- Task to carry out:
Word for word, quote the lines from the one containing "Select the Discord service icon" to the end of the entries below, including both. Leave pictures out.

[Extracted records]
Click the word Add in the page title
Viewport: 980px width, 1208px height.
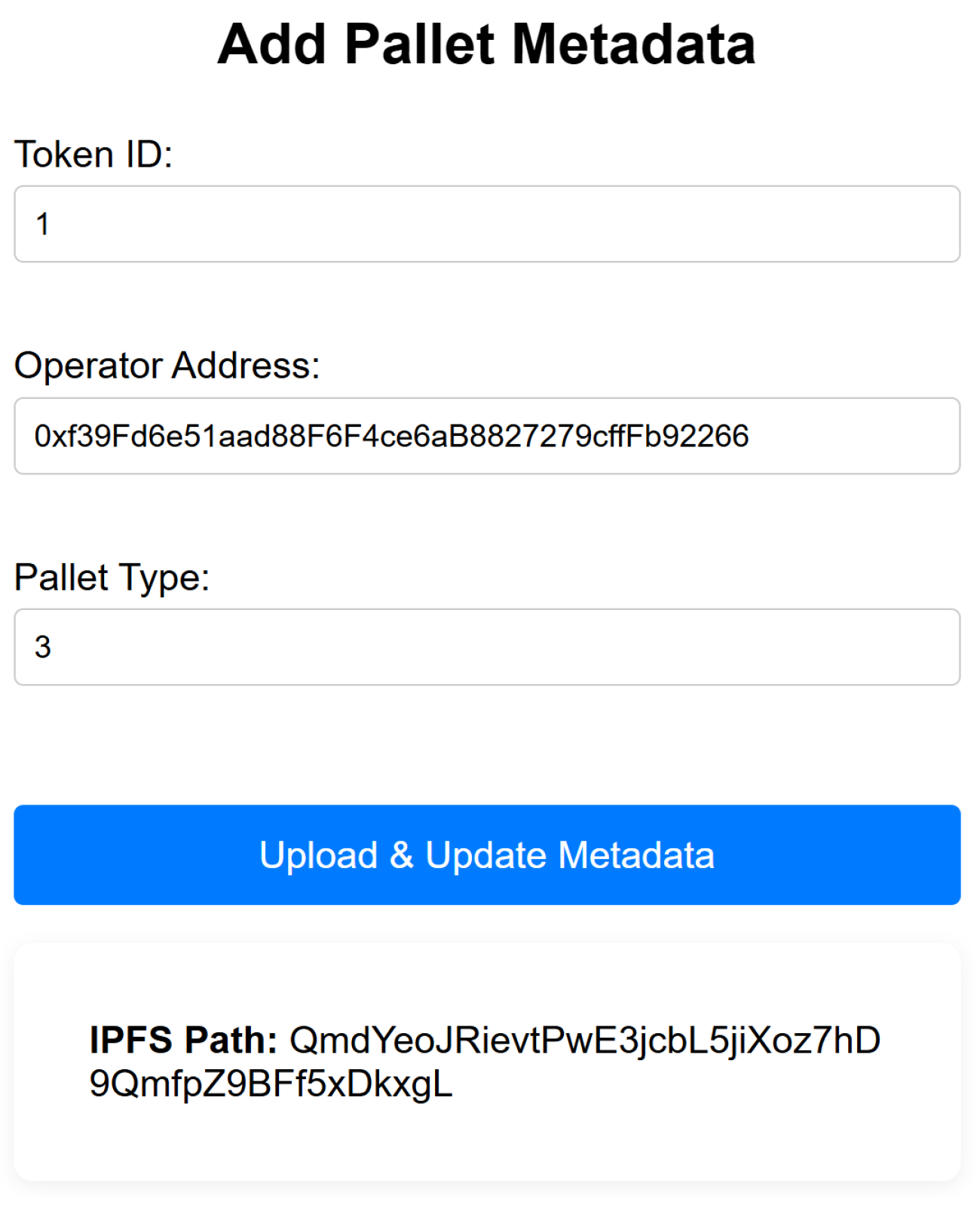[x=271, y=44]
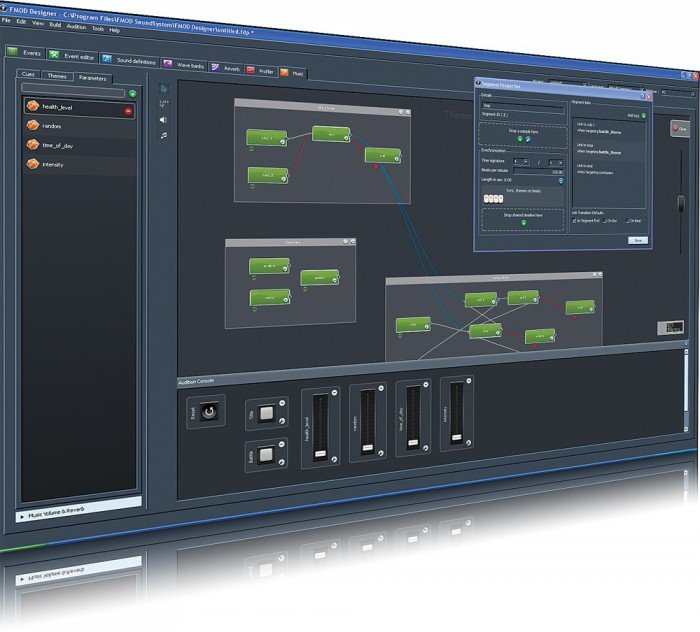Select the speaker audition tool icon
This screenshot has width=700, height=632.
coord(164,120)
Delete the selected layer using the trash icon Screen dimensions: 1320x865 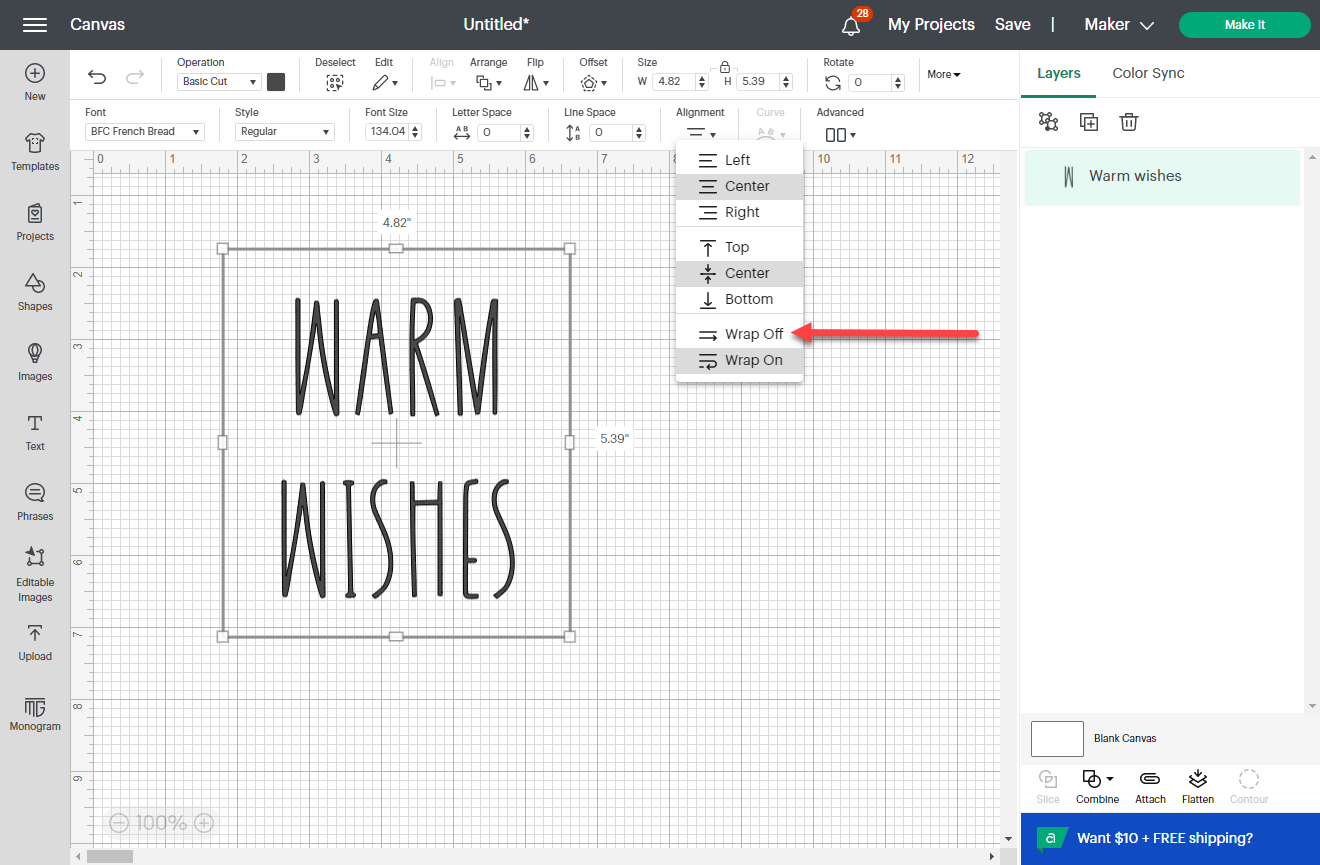[x=1129, y=121]
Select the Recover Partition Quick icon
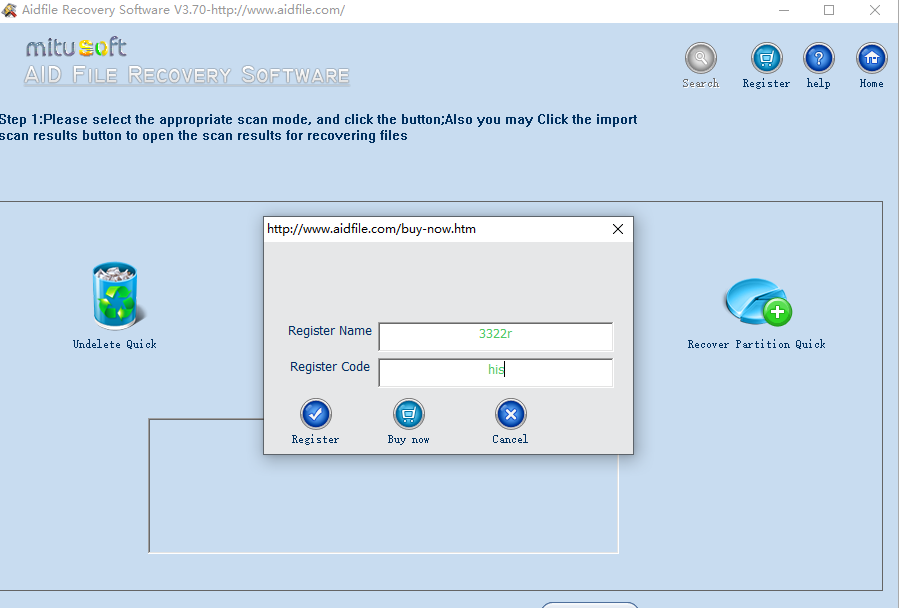 click(755, 300)
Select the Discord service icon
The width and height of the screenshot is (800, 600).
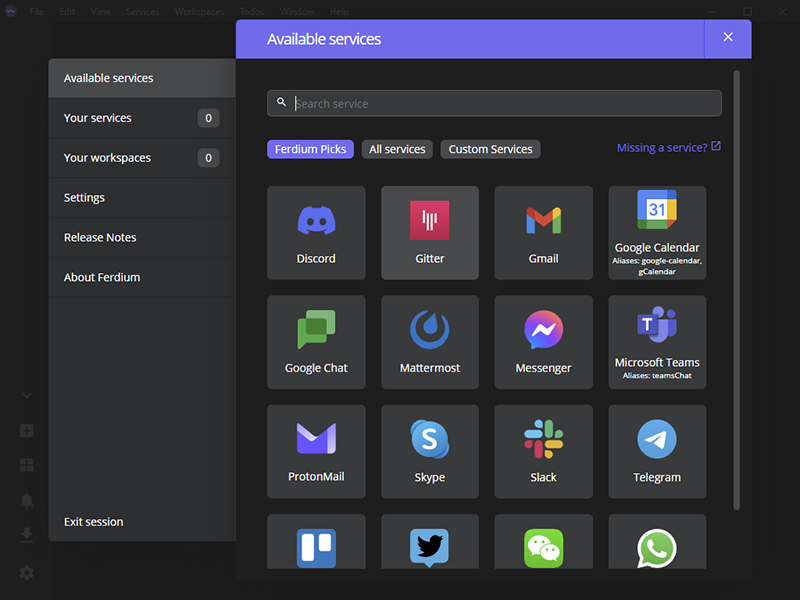point(316,232)
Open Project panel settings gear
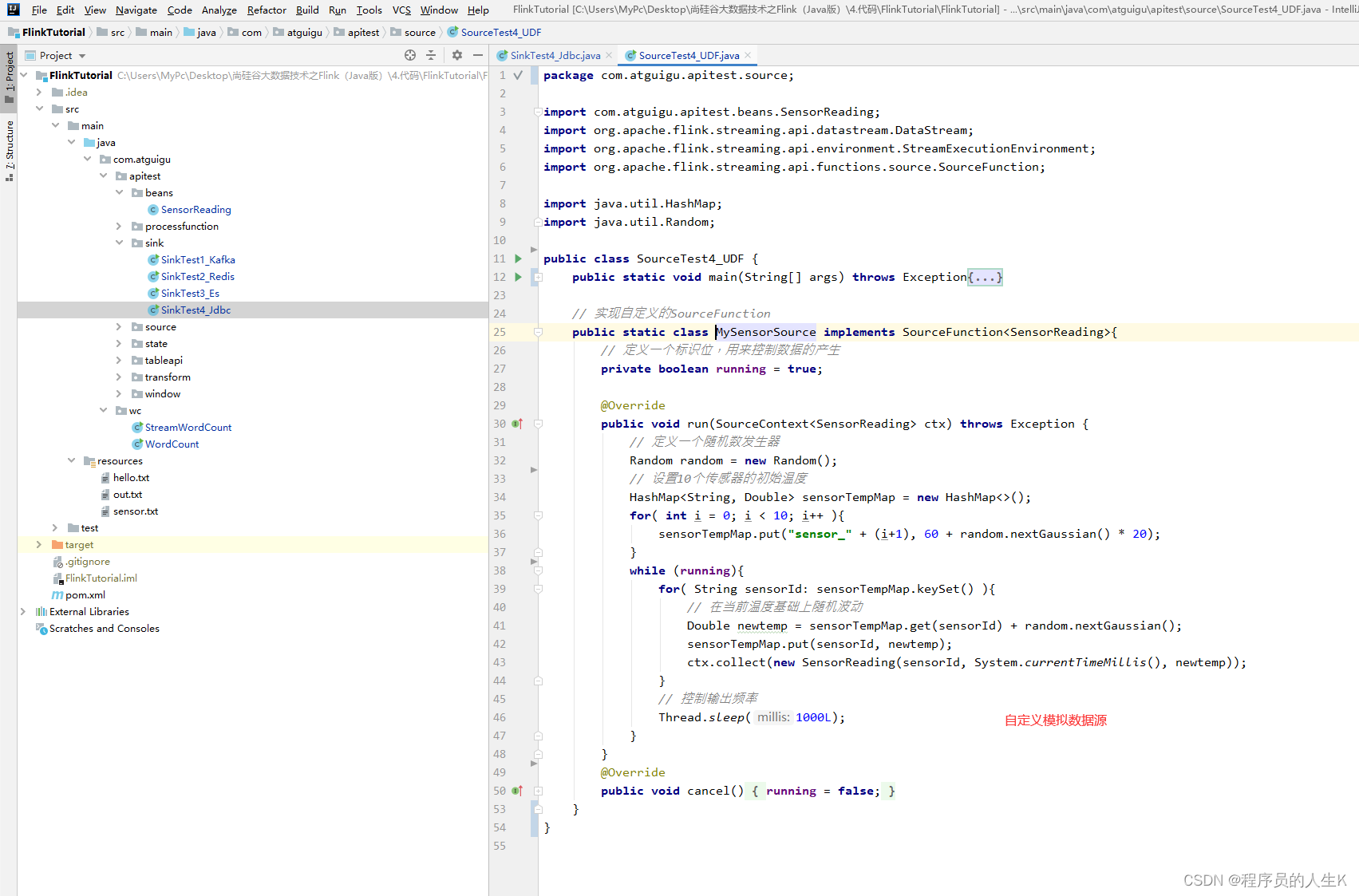 point(457,55)
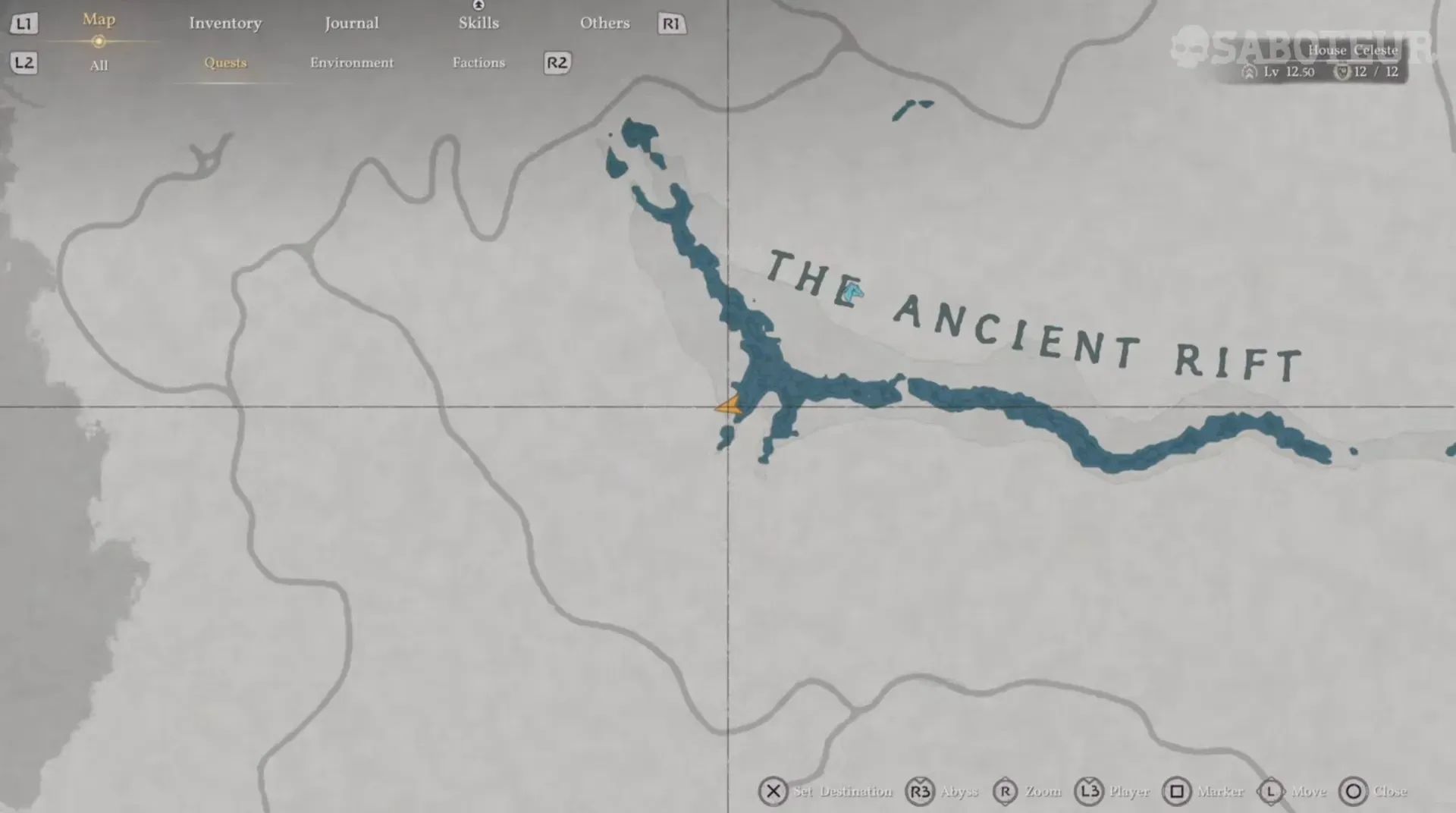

- Output below:
Select the Discord service icon
The width and height of the screenshot is (800, 600).
point(316,232)
Open Project panel settings gear
 point(457,55)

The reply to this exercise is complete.